READING TEXT:
===============

Let me know if there is any other info needed.
Best, Yanyun
Quoting Scott Calvin
: Hi Yanyun,
To actually do a Hamilton test, the one other thing I need to know the number of degrees of freedom in the fit...if you provide that, I'll walk you through how to actually do a Hamilton test--it's not that bad, with the aid of an online calculator, and I think it might be instructive for some of the other people reading this list who are trying to learn EXAFS.
--Scott Calvin Sarah Lawrence College
On Mar 20, 2015, at 3:46 PM, huyanyun@physics.utoronto.ca wrote:
Hi Scott,
Thank you so much for giving me your thought again. It is very helpful to know how you and other XAFS experts deal with unusual situations.
The floating S02 is fitted to be 1.45+/-0.14, this just means the fit doesn't like the idea of an S02 in a typical range. Instead of setting S02 to 0.9, I have to figure out why it happens and what it might indicate.

===============

GIVEN DATA:
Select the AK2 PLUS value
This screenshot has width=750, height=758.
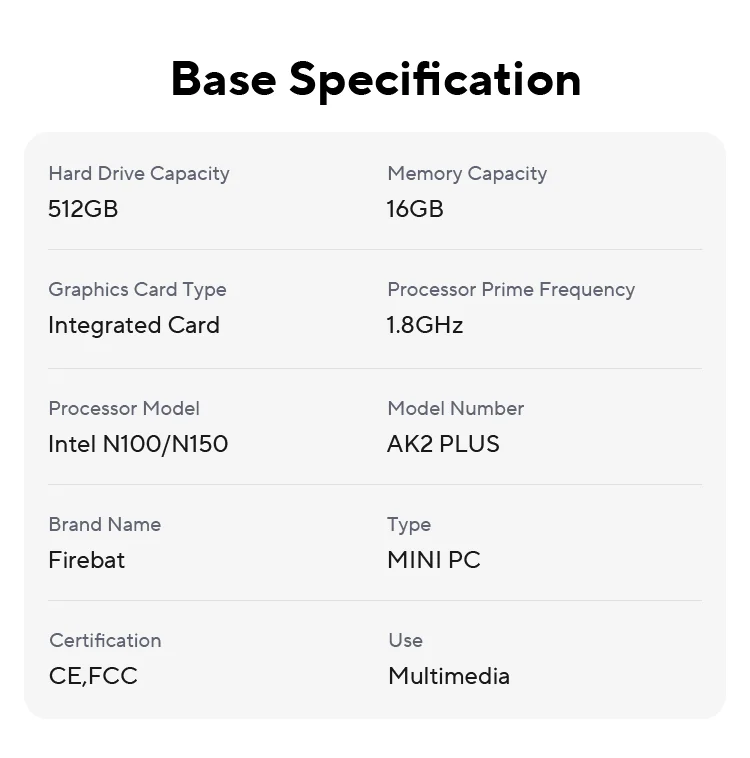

===============

REQUIRED ACTIONS:
1/ Answer these questions about the email exchange, one per line.
(a) What value was obtained for the floating S02 in the fit?
(b) What additional piece of information does Scott Calvin need in order to do a Hamilton test?
(c) Which institution appears after Scott Calvin's name in his signature?
2/ In the email exchange, swap "online calculator" for "spreadsheet program" and write out the passage starting at "Best, Yanyun" and ending at "to learn EXAFS.".
Rely on the email exchange alone for the answers.

EXPECTED OUTPUTS:
1/
(a) 1.45+/-0.14
(b) The number of degrees of freedom in the fit
(c) Sarah Lawrence College

2/
Best, Yanyun
Quoting Scott Calvin
: Hi Yanyun,
To actually do a Hamilton test, the one other thing I need to know the number of degrees of freedom in the fit...if you provide that, I'll walk you through how to actually do a Hamilton test--it's not that bad, with the aid of an spreadsheet program, and I think it might be instructive for some of the other people reading this list who are trying to learn EXAFS.